People v Cobb |
2020 NY Slip Op 04055 |
Decided on July 17, 2020 |
Appellate Division, Fourth Department |
Published by New York State Law Reporting Bureau pursuant to Judiciary Law § 431. |
This opinion is uncorrected and subject to revision before publication in the Official Reports. |
Decided on July 17, 2020 SUPREME COURT OF THE STATE OF NEW YORK Appellate Division, Fourth Judicial Department
PRESENT: SMITH, J.P., CARNI, NEMOYER, TROUTMAN, AND BANNISTER, JJ.
617 KA 19-00215
v
JAQUAN COBB, DEFENDANT-APPELLANT.
DAVID P. ELKOVITCH, AUBURN, FOR DEFENDANT-APPELLANT.
JON E. BUDELMANN, DISTRICT ATTORNEY, AUBURN (CHRISTOPHER T. VALDINA OF COUNSEL), FOR RESPONDENT.
Appeal from a judgment of the Cayuga County Court (Mark H. Fandrich, A.J.), rendered June 27, 2017. The judgment convicted defendant, upon a jury verdict, of promoting prison contraband in the first degree.
It is hereby ORDERED that the judgment so appealed from is unanimously reversed on the law and a new trial is granted.
Memorandum: Defendant appeals from a judgment, rendered upon a jury verdict, convicting defendant of promoting prison contraband in the first degree (Penal Law § 205.25 [2]). We agree with defendant that County Court erred in denying defendant's challenge for cause to prospective juror number 6 (prospective juror).
"It is well established that prospective jurors who give some indication of bias but do not provide an unequivocal assurance of impartiality must be excused for cause' " (People v Hernandez, 174 AD3d 1352, 1353 [4th Dept 2019], quoting People v Nicholas, 98 NY2d 749, 750 [2002]; see People v Arnold, 96 NY2d 358, 362 [2001]; People v Johnson, 94 NY2d 600, 614 [2000]). Here, the prospective juror gave "some indication of bias" (Nicholas, 98 NY2d at 750) by stating that her friendship with a prosecution witness "might" "affect [her] ability to be fair and impartial in this case" and that serving as a juror "might be awkward" in light of that friendship (see People v Malloy, 137 AD3d 1304, 1305 [2d Dept 2016], lv dismissed 27 NY3d 1135 [2016]; People v Walton, 51 AD3d 1148, 1148 [3d Dept 2008]; People v Moorer, 77 AD2d 575, 576 [2d Dept 1980]; cf. People v Collazo, 294 AD2d 102, 103 [1st Dept 2002], lv denied 98 NY2d 767 [2002]).

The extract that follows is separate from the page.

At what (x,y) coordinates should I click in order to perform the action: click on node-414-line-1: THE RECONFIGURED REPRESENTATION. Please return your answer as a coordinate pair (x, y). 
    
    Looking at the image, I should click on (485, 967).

Contrary to the court's determination, the prospective juror did not give an unequivocal assurance of impartiality by merely stating, during follow-up questioning, that she would not feel compelled to "answer" to the witness for her verdict. The fact that a prospective juror would not feel compelled to answer to another person for their verdict does not necessarily mean that such prospective juror "can be fair" (Arnold, 96 NY2d at 362 [emphasis added]). Indeed, a person could be unable to judge a case impartially while simultaneously being confident that he or she would not have to answer for the verdict to any other person. Thus, the prospective juror's assurances that she would not feel compelled to answer to the witness for her verdict does not constitute the unequivocal assurance of impartiality required by law.

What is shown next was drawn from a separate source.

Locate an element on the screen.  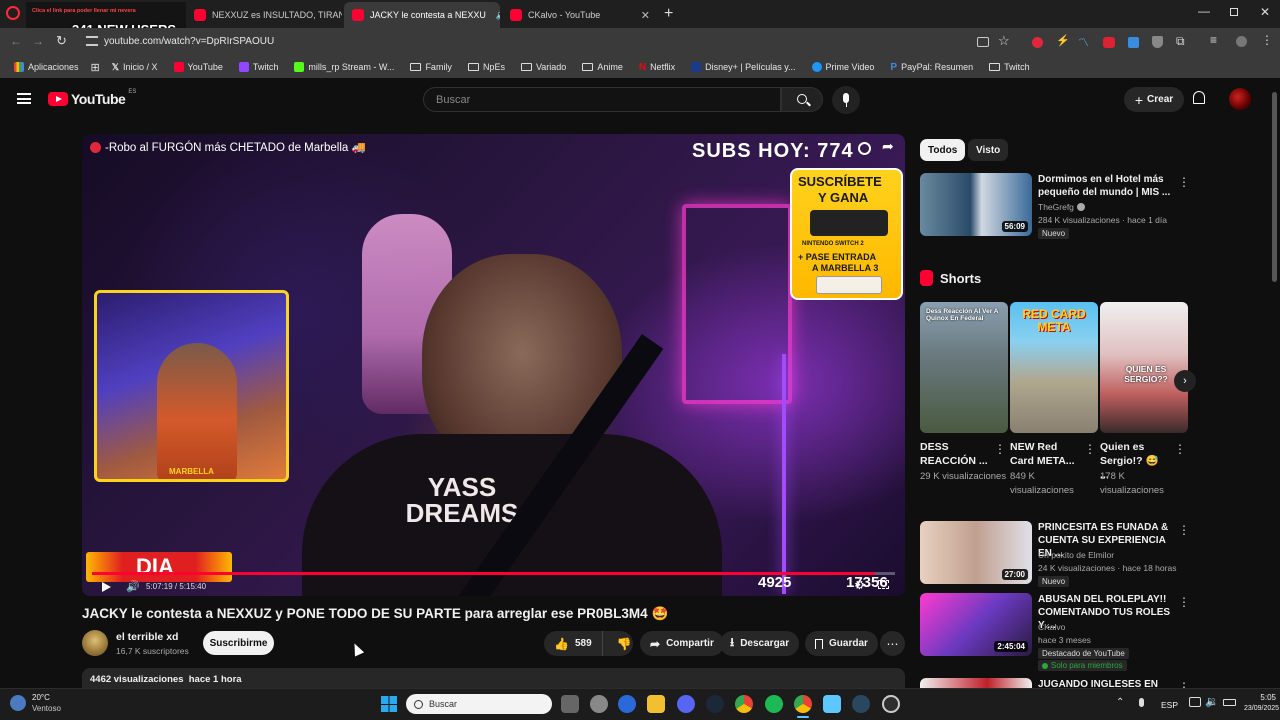
bookmark-variado: Variado is located at coordinates (544, 67).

Inasmuch as defendant peremptorily challenged the prospective juror and thereafter exhausted all available peremptory challenges, we must reverse the judgment and grant defendant a new trial (see CPL 270.20 [2]; People v Mateo, 21 AD3d 1392, 1392-1393 [4th Dept 2005]). Defendant's remaining contentions are academic in light of our determination.